RECORDS FOR THE TASK:

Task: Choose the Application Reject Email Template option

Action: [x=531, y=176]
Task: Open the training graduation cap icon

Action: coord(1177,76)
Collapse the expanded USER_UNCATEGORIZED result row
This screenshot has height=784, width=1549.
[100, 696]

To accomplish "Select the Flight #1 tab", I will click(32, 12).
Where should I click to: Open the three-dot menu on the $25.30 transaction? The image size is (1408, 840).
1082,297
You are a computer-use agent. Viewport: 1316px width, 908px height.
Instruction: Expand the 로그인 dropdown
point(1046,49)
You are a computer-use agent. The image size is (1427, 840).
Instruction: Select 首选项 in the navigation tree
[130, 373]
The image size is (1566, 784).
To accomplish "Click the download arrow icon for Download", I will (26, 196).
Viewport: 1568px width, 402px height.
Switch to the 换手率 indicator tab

PROBLEM: The required result is an exact repeat of the records above from the line containing "The image size is (1566, 784)." to their final line.

RESPONSE BELOW:
The image size is (1566, 784).
To accomplish "Click the download arrow icon for Download", I will (26, 196).
Viewport: 1568px width, 402px height.
Switch to the 换手率 indicator tab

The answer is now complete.